Religion

Leighton Ford: Celebrating love, faith, lessons on Mother’s Day


Leighton Ford
Leighton Ford

Toya Graham is the Baltimore mom who saw her teenage son on the street with a rock in his hand during the recent protests, and shook him as fiercely as a mother bear cuffing her cub. Later she said, “I just lost it.”

If she is not “mother of the year” she certainly has been mother of the news cycle. Her maternal slaps went viral, bringing both cheers and jeers for her “mom attack.” I certainly would not have wanted to be that son. And I have always regretted the one time I slapped one of my sons in anger.

At Harris Teeter last week I asked Mary, who was checking me out, what she made of Toya. “If it had been my mother,” she said, “I would have gotten more. Toya probably wanted to save her son from jail.”

Certainly the protective instinct of mothers matters. Gen. Colin Powell tells about growing up in the Bronx. “It was the ‘auntie network’ that kept us out of trouble. We knew our mommas were watching us from their windows.”

All of us who have known our moms know they were not perfect. But they also had less than perfect mothers. As Charlie Brown said in “Peanuts,” “Lucy, parents had parents.”
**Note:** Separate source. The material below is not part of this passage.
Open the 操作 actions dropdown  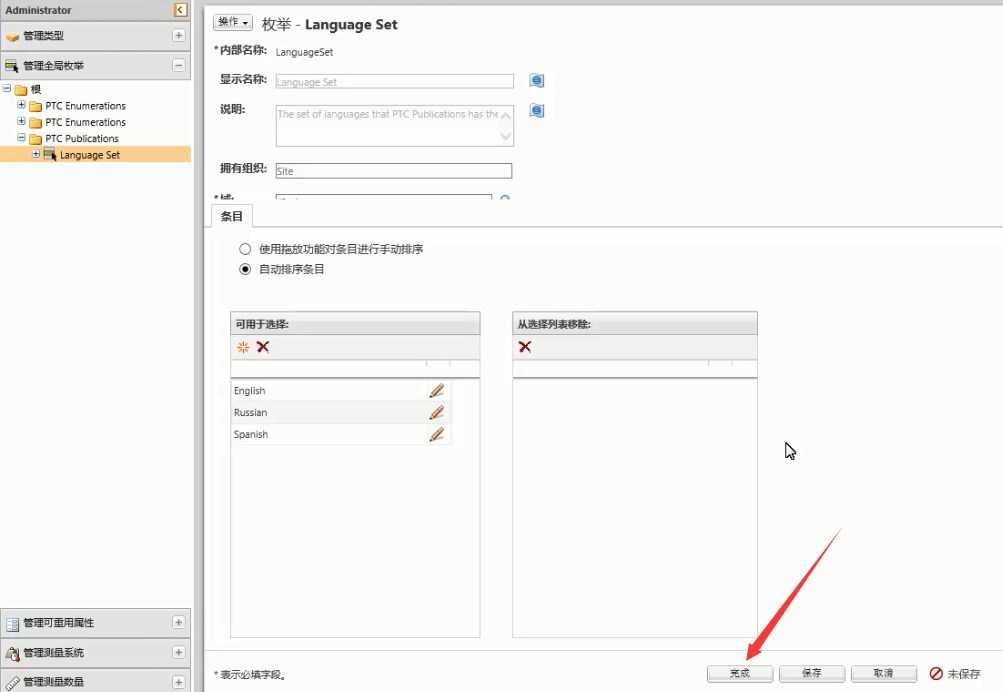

I had two mothers. The first I knew was my adoptive mother, Olive, who with my dad ran a jewelry store. When I was 50, I met my other mother, Dorothy, the unmarried daughter of a stern Presbyterian minister and his wife, who gave birth to me at 17.

Both were troubled through their lives by fears and suspicions. Yet I owe them both much. Dorothy gave me life. Olive taught me faith.
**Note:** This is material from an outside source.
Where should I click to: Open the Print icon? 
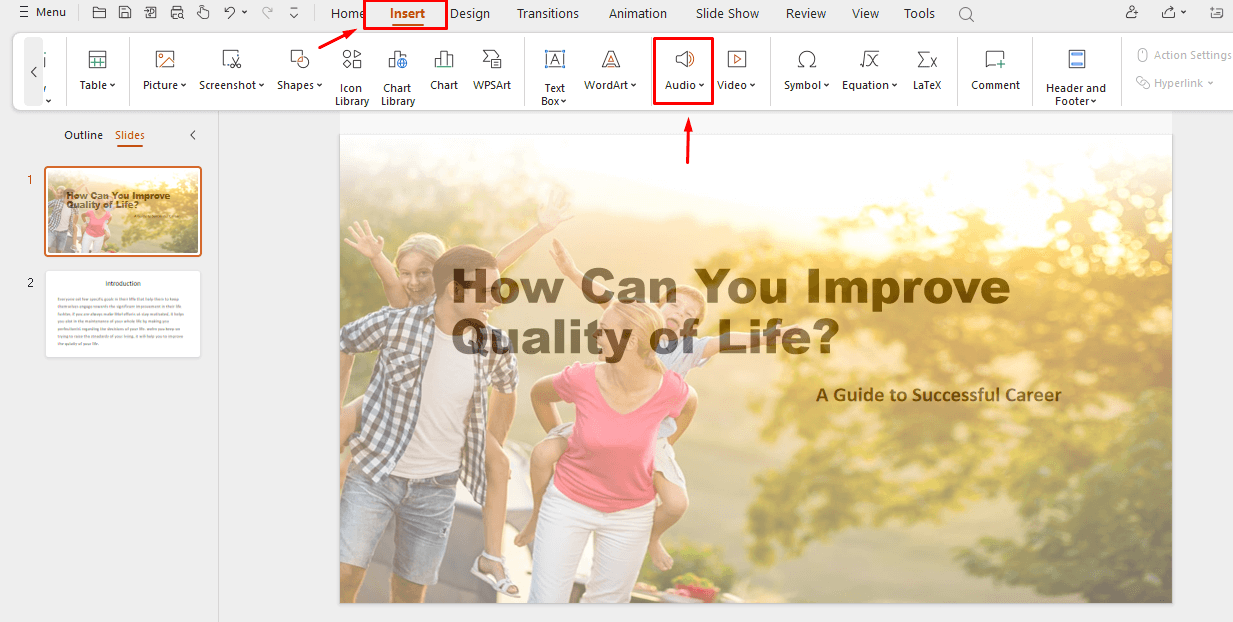(x=176, y=12)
The mothers portrayed in the Bible were a mixed lot (as the fathers most certainly were). Some were called “blessed” by their children. Others caused huge family problems by their cunning and grasping.

Yet the Bible also celebrates motherhood. Here’s language the prophet Isaiah used for God: “As a mother comforts her child so I will comfort you.” Jesus pictured his relation to the people of Jerusalem as a mother bird. “How often I have desired to gather your children together as a hen gathers her brood under her wings.”

On Mother’s Day many of us will have good reasons to be thankful for mothers, those past, those present. I certainly have for my Jeanie. She was both mother and father to our three children across the many times when I was away in ministry.

But this year, in addition to the cards, flowers and words of love in our own families, how about reaching out to mothers around the world?

Nearly 150,000 Syrian mothers are the sole caregivers for their refugee families, facing daily conflict and often without food to put on the table for their children. Then there are the mothers in earthquake devastated Nepal. A gift for them through our churches, and agencies like World Vision and Samaritan’s Purse, will bring help to their children and hope to their souls. The mothers of Nigeria whose daughters have been stolen away can also be blessed by our prayers.

Perhaps this story out of Baltimore can help us to recognize our mothers this year with less sentiment, more honest realism, but no less love and appreciation. And with that a determination to join with them to bring justice and healing to our own homes and neighborhoods.

Leighton Ford of Charlotte is a Presbyterian minister known internationally as preacher, writer and mentor.